FTX could relaunch - and one of its former VC backers may lead a $250 million funding round to revive the failed exchange, report says
- Tribe Capital may lead a $250 million funding round to reboot FTX, according to Bloomberg.
- Tribe's cofounder Arjun Sethi held talks with the failed crypto exchange in January, sources said.
FTX could relaunch – and one of its former backers might round up hundreds of millions of dollars' worth of capital to aid its revival efforts, Bloomberg reported on Tuesday.
Tribe Capital is considering leading a $250 million fundraising effort to help reboot the failed crypto exchange, Bloomberg said, citing people familiar with the matter.
The venture capital firm's co-founder, Arjun Sethi, met with FTX's committee of unsecured creditors in January to discuss the informal proposal, which would be anchored by $100 million of cash provided by Tribe and its limited partners, per Bloomberg.
San Francisco-based Tribe was founded in 2018 and currently manages over $1.6 billion worth of assets.
It has previously invested in startups including crypto exchange Kraken and online checkout firm Bolt Payments, as well as FTX and its American partner site, FTX US.

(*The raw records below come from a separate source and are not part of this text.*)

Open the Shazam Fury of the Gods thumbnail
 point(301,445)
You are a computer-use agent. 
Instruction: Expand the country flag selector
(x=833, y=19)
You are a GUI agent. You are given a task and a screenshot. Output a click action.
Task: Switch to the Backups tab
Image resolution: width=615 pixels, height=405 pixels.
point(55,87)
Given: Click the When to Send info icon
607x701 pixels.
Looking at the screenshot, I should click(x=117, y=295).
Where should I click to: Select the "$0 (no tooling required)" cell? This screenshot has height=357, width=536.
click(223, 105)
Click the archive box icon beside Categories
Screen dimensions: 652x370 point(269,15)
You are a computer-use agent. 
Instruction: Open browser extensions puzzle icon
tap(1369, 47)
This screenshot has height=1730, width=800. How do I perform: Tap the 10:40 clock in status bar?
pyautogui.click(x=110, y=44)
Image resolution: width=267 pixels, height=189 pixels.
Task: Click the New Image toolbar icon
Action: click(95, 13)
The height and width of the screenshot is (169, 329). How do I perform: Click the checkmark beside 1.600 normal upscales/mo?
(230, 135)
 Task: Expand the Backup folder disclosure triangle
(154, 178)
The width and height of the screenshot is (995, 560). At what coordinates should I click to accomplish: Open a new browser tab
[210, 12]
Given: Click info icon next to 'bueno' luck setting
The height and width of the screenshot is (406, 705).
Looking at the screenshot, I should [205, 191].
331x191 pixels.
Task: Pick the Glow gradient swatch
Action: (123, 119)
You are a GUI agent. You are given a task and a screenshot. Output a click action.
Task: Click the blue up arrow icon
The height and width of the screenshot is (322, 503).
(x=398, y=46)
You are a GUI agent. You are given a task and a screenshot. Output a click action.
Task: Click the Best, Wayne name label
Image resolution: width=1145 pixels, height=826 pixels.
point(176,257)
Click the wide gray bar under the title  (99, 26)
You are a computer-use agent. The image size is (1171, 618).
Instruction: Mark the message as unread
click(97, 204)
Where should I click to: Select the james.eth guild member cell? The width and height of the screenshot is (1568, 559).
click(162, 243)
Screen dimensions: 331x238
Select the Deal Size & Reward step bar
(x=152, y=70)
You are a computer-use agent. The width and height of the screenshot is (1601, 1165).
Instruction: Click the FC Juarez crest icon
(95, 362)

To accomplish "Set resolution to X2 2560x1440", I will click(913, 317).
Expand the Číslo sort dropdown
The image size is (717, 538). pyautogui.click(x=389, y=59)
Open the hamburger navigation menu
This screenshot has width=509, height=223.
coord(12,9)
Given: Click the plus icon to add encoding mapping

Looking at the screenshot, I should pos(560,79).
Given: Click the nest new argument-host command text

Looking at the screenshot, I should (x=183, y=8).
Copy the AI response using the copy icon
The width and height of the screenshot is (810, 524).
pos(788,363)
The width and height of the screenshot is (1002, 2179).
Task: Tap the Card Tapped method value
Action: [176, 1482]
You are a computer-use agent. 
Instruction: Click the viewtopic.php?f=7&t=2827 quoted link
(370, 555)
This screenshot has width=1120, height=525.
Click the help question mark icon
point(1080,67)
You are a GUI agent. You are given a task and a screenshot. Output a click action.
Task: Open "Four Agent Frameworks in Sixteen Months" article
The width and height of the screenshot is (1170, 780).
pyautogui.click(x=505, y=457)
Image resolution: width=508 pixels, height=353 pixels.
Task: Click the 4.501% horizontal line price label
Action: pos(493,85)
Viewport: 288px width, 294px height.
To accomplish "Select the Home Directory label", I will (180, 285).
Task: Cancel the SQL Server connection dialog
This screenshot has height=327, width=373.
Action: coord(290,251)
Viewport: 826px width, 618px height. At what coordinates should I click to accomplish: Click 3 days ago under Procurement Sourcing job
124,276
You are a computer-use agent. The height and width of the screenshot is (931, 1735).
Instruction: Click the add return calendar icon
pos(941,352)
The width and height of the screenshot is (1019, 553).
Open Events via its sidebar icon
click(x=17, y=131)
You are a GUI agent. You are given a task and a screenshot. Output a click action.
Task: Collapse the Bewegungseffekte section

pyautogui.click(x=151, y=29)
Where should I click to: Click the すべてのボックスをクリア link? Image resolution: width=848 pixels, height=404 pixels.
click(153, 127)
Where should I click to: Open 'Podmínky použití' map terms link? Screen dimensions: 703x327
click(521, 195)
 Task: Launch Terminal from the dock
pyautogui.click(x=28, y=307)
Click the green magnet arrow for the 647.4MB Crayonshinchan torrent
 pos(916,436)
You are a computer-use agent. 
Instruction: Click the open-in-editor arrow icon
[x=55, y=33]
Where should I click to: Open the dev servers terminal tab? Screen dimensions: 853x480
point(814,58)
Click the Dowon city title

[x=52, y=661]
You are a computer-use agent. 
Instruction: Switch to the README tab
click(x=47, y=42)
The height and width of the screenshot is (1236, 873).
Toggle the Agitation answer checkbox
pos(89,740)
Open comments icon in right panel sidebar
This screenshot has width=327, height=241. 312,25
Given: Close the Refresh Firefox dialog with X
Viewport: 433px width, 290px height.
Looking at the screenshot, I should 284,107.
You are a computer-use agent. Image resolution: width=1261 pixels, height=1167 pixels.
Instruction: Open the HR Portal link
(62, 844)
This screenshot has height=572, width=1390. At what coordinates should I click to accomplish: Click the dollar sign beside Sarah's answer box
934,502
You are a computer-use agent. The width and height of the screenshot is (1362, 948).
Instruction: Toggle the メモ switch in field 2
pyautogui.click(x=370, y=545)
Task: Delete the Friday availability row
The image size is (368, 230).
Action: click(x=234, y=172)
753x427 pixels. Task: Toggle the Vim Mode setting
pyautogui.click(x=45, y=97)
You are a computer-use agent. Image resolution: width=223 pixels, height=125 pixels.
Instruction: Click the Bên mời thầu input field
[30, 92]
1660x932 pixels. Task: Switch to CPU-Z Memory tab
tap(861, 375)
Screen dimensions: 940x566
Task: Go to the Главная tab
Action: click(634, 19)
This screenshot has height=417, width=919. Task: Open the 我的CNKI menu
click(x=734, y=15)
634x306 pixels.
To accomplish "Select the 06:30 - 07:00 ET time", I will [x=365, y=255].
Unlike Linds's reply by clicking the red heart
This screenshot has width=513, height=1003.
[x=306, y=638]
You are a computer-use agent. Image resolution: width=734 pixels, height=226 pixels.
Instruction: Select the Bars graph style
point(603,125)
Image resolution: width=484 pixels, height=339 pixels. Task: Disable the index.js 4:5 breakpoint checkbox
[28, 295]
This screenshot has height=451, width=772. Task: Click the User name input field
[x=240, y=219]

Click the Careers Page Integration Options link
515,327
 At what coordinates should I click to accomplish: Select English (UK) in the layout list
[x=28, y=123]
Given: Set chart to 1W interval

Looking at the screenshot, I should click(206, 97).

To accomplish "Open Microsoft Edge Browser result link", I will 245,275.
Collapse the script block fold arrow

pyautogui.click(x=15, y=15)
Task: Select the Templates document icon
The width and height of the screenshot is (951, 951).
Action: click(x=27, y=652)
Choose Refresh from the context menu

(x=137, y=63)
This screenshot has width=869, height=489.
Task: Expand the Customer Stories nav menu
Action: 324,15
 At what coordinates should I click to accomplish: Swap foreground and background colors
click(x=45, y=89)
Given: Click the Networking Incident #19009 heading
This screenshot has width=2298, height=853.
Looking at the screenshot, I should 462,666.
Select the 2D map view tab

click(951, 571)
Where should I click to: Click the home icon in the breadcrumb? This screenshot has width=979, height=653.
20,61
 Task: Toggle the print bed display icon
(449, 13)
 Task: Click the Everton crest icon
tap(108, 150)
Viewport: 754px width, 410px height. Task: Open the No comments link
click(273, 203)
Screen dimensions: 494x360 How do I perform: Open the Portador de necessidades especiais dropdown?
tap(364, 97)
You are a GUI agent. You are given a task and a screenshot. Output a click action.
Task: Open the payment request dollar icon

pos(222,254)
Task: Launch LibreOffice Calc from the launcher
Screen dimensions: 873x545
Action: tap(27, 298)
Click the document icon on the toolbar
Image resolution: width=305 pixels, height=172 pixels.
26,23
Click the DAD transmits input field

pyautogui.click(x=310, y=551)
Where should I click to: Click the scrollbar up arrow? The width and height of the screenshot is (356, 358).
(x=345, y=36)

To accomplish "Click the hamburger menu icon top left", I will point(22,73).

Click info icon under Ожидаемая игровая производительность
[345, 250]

FTX filed for bankruptcy in November after CoinDesk reported its sister trading firm, Alameda Research, held the exchange's native FTT token as a significant proportion of its portfolio. Rival exchange Binance then announced it would sell all of its holdings of the token, leading to customers pulling their funds from FTX.
FTX founder and CEO Sam Bankman-Fried was arrested in the Bahamas the following month and extradited to the US, where he's been charged with eight counts of fraud.
Restructuring expert John Ray III, who was appointed as Bankman-Fried's successor, will decide this quarter whether it's viable to relaunch the exchange, according to a presentation made in a bankruptcy court.
Tribe's proposal in January would relaunch FTX US, FTX Australia, FTX Japan, FTX EU, FTX International and LedgerX, Bloomberg said.
The revived exchange would continue to use the FTX name and include around nine million customer accounts, the publication reported.
FTX and Tribe Capital didn't immediately respond to Insider's requests for comment, made outside normal working hours.